Wednesday, May 4, 2011
Stabbed in Stanzas Book Review: "A Sea of Alone: Poems for Alfred Hitchcock" Edited by Christopher Conlon
A Sea of Alone: Poems for Alfred Hitchcock (2011)
Edited by Christopher Conlon
Reviewed by Karen L. Newman
A while back I reviewed Starkweather Dreams and Midnight on Mourn Street: A Play in Two Acts, both by Christopher Conlon. I became a fan of his work, feeling that Starkweather Dreams was worthy of a Bram Stoker Award. Therefore, I had high expectations for his poetry anthology, A Sea of Alone: Poems for Alfred Hitchcock, published by Dark Scribe Press. Sadly I was disappointed. This book is good, but not great.
This collection is filled with work by well-known writers to the point where the selling point seems to be based on their name recognition instead of outstanding poetic talent, since a large number of them are better known as novelists or short story authors. Most poems are not memorable. There are flashes of poetic talent, lost in a sea of birds or shower scenes.
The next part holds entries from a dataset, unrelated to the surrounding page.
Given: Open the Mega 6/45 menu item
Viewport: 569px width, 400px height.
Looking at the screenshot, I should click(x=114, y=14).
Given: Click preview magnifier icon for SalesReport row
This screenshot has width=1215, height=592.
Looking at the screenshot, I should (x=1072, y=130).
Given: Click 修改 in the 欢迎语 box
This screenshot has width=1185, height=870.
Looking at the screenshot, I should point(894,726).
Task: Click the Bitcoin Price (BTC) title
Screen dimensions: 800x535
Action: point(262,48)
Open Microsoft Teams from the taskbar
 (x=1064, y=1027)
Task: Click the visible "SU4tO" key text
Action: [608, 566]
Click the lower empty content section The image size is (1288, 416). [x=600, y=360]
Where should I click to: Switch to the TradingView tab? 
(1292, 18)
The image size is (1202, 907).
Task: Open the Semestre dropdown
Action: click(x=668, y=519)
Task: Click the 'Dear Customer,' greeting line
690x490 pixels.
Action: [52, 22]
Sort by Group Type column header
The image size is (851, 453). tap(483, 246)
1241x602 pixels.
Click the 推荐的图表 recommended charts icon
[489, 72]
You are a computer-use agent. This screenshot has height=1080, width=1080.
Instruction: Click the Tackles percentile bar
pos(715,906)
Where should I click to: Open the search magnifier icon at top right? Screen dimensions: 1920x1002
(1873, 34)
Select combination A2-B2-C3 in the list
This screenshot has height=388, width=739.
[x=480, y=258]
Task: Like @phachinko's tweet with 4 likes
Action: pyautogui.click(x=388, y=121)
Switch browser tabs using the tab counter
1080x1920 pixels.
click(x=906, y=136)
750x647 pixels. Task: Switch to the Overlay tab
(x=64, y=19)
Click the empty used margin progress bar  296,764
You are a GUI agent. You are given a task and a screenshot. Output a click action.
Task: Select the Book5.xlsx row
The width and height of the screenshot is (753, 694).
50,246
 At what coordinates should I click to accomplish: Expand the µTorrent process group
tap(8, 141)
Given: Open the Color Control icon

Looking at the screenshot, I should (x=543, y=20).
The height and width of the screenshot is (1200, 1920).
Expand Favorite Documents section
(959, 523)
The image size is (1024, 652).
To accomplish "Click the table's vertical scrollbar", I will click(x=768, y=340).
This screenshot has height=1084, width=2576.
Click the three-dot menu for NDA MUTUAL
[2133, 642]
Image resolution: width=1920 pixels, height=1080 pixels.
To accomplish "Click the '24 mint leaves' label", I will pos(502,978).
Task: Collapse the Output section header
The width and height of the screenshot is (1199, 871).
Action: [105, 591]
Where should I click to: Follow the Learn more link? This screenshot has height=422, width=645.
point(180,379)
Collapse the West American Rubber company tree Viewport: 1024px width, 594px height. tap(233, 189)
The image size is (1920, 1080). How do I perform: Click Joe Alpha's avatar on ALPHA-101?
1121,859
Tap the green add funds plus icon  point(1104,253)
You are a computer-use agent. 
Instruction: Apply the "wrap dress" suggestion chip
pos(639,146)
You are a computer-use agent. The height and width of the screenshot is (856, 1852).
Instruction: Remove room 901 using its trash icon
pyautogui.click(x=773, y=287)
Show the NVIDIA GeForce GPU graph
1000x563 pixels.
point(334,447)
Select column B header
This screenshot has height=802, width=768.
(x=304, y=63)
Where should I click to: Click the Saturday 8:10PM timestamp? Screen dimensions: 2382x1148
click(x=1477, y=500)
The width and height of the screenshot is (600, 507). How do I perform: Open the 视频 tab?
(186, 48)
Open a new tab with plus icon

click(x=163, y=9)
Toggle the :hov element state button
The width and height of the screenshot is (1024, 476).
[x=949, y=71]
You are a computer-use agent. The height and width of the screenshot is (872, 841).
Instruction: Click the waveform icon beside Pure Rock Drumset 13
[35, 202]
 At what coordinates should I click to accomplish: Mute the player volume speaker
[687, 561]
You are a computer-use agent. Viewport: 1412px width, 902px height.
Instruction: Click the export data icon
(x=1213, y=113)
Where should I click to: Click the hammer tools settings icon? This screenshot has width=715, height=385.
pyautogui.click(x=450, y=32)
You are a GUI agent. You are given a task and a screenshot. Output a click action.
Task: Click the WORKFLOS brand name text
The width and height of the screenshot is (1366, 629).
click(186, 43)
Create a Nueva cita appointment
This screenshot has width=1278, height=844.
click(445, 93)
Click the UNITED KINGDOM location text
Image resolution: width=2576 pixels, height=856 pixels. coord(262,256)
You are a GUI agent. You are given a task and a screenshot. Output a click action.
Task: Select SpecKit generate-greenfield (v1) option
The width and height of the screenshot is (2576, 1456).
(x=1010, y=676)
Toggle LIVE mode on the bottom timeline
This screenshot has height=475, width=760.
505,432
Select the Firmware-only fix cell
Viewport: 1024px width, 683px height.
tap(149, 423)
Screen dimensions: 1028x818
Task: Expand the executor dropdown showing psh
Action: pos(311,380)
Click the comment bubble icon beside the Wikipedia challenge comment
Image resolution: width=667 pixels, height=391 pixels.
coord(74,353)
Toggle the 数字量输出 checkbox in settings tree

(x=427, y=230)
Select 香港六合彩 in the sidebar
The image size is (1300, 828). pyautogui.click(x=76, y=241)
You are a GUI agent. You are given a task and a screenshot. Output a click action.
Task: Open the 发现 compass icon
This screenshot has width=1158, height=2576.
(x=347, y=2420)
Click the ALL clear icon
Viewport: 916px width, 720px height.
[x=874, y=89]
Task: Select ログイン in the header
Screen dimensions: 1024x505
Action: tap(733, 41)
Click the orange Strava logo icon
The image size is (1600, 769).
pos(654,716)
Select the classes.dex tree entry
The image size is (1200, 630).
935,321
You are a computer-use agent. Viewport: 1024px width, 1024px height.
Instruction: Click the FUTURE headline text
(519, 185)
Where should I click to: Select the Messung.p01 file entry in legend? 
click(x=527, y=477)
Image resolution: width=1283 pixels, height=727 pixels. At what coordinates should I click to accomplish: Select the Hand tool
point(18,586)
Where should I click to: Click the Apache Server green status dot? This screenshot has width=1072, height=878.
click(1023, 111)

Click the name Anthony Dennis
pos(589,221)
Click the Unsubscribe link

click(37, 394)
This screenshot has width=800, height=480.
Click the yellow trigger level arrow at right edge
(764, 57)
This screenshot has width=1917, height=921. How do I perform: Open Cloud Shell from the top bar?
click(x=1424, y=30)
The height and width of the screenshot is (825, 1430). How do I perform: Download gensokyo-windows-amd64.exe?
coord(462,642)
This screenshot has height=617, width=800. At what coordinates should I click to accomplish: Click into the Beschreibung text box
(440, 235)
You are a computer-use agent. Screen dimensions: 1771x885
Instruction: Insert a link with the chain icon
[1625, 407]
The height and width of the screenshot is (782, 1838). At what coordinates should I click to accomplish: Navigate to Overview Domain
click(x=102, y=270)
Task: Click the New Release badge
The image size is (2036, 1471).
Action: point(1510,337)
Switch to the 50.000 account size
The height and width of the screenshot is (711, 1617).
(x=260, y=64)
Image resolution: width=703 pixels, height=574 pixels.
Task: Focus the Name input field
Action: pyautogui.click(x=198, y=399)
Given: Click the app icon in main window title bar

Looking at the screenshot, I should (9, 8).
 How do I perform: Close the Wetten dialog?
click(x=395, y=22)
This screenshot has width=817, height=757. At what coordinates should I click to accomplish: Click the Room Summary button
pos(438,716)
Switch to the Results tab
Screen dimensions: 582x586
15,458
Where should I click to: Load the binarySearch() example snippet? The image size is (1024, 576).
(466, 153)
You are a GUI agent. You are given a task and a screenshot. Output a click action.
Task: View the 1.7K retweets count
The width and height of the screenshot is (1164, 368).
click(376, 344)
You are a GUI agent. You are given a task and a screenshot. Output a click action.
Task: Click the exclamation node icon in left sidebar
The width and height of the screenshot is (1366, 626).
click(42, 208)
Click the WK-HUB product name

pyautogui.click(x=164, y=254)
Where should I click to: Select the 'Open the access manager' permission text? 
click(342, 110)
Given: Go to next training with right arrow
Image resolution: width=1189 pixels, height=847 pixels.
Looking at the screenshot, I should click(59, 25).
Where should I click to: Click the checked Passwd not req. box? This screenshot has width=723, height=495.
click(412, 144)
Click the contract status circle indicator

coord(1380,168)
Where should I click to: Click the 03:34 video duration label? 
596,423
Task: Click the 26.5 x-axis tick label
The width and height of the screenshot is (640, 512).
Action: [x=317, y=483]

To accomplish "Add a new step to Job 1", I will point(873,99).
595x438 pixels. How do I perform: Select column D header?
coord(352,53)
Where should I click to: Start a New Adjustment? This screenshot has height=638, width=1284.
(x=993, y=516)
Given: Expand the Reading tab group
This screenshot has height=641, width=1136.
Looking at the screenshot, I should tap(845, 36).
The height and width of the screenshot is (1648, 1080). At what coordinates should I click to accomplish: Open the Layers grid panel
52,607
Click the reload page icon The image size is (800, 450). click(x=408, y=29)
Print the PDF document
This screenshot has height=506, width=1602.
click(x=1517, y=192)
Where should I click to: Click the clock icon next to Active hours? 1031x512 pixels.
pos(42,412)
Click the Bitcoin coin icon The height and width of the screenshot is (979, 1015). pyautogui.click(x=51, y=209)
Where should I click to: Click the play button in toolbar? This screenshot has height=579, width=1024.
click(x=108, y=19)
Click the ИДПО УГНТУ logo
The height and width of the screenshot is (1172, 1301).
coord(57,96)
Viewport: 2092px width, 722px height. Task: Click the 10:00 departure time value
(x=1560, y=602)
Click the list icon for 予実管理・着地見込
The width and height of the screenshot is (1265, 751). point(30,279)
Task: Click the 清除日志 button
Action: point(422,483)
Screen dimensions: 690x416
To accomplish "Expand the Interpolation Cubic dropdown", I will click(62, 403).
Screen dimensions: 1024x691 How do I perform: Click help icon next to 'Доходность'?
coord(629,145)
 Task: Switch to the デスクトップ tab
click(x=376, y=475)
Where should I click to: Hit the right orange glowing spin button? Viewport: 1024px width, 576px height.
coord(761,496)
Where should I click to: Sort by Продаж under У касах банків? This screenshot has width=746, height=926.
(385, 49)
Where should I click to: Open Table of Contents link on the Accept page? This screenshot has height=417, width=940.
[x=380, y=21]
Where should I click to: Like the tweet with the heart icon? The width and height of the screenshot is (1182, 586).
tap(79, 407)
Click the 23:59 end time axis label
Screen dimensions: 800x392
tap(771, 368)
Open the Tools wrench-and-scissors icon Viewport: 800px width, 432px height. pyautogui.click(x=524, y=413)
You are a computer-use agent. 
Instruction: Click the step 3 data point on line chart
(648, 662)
More than one of the poems based on the film, The Birds, relies on repetition, such as Marge Simon’s “The Bird’s Lullaby” and Rich Ristow’s “Acceptance Speech”. This makes sense for a lullaby, but I certainly didn’t want to see anymore use of repetitions, especially for the same film reference. Andrew J. Wilson repeats the word, ‘corn’ over and over again in his poem “crop duster”.
The anthology seemed to be a celebration of just a few films, I guess to make the book more appealing to the average reader who might have only seen those Hitchcock movies. Instead this makes the book tiresome to read in one setting as the poems blend into each other to mask the talent of the contributors. If the reader hasn’t seen a film, the poem loses all meaning.
The standout poem is “Alfred” by G.O. Clark. This poem isn’t about a movie, but Hitchcock himself when he has cameos in his films. The work is simplistic, yet draws the reader in to make Hitchcock relatable.
A Sea of Alone is a must-have for any serious Alfred Hitchcock fan who knows all the films referenced in the anthology.